PAGE EXTRACT:
------
Park Theatre – until 17 February. Reviewed by Claire Roderick
Jennifer Maisel’s There or Here takes the idea of US outsourcing to India to the extreme with this story about a US couple outsourcing their pregnancy.
This bittersweet comedy follows Robyn (Lucy Fenton) and Ajay (Chris Nayak) as they travel to an Indian clinic to meet their surrogate. Robyn had her eggs frozen when she discovered she had cancer. The idea of an Indian surrogate appeals to the couple as a chance for Ajay to reconnect with the country of his birth, which his parents left for a new life in the US. In the first act, the plot jumps around in time between the actual visit to India, the weeks leading up to it, and Robyn’s time in hospital, as Robyn’s mother, Ellen (Ursula Mohan) struggles to understand her daughter’s decision to risk her life for a child that she may never see. The couple’s doubts and worries are never voiced to each other, instead they ambush faceless voices on the end of the phone. Robyn opening up to a technical support worker, and Ajay to a novice on a phonesex line (both played by Rakhee Thakrar, whose frantic shuffling through a folder full of prompts for the sexworker is comedy gold).
------
Entries from a collection:
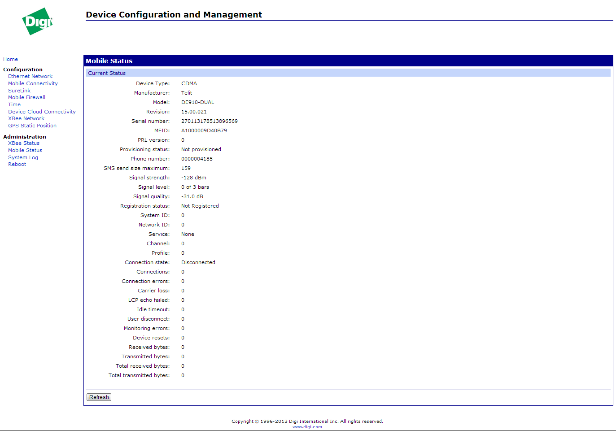This screenshot has width=616, height=439.
Task: Open Mobile Firewall settings
Action: (x=26, y=97)
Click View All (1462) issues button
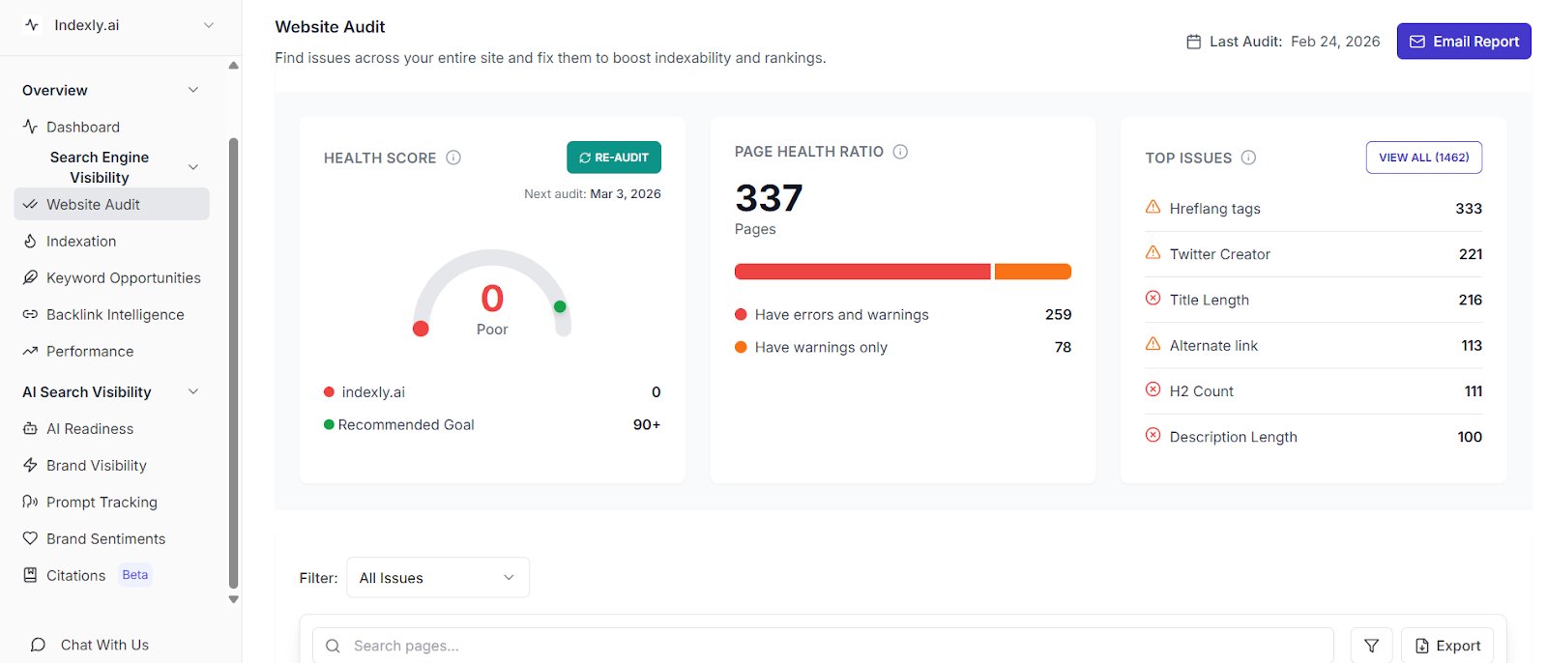 pos(1423,158)
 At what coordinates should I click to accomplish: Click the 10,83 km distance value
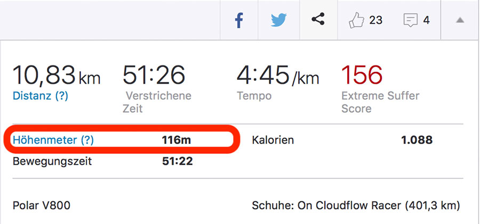coord(56,76)
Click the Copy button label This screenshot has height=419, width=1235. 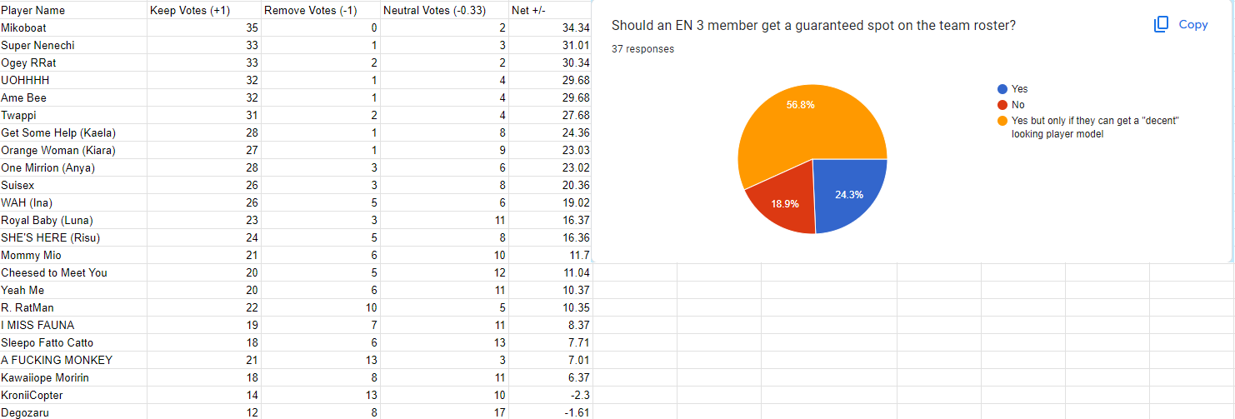coord(1193,25)
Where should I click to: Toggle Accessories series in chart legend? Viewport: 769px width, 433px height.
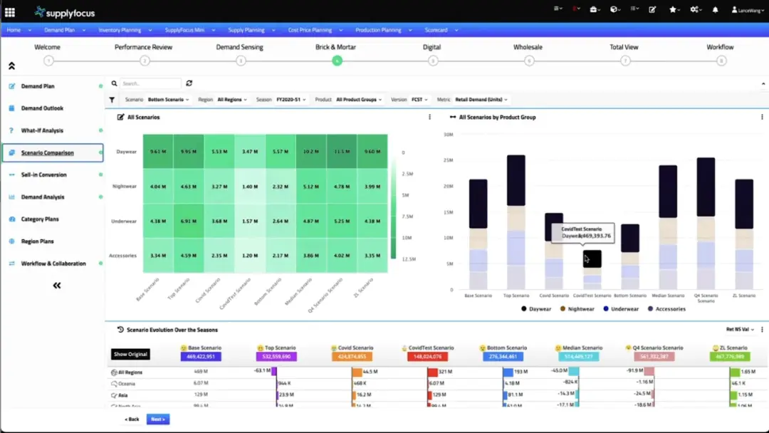coord(666,309)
------
APPLY WHAT YOU READ:
**A)** Echo the review of There or Here from "Park Theatre –" to "outsourcing their pregnancy.", word for word.
**B)** Name every performer that the review of There or Here credits with a role.
**C)** Write the next part of the review of There or Here, starting after its last sentence.

RESPONSES TO THE EXERCISE:
**A)**
Park Theatre – until 17 February. Reviewed by Claire Roderick
Jennifer Maisel’s There or Here takes the idea of US outsourcing to India to the extreme with this story about a US couple outsourcing their pregnancy.

**B)** Lucy Fenton, Chris Nayak, Ursula Mohan, Rakhee Thakrar

**C)**
The awkwardness and growing distance between the couple as they both try to keep their plans on track is written beautifully, with the initially annoying pair gradually revealing their fears and feelings. There is great comedy in their different ways of coping, interspersed with heart-breaking moments of misunderstanding and retreat. Whenever things get too heavy, however, the action transfers to Elle and her budding romance with toy boy Raj (Manish Gandhi). Her silent messaging is simply wonderful, transforming this mature woman into a giggling teenager.
When the couple finally meet Neera, their surrogate (Thakrar again) and her husband Rajit (Gandhi), the discomfort is palpable, but doesn’t prepare you for the dramatic twists in the second act. In lesser hands this could have been ridiculously corny, but the writing and strong cast ensure that the audience never loses sympathy for the characters and their plight.
Vik Sivalingam directs with great skill, moving the action along at pace and making the most of the intertwined plots with characters on the phone on different continents suddenly making eye contact at pivotal moments to wonderful effect.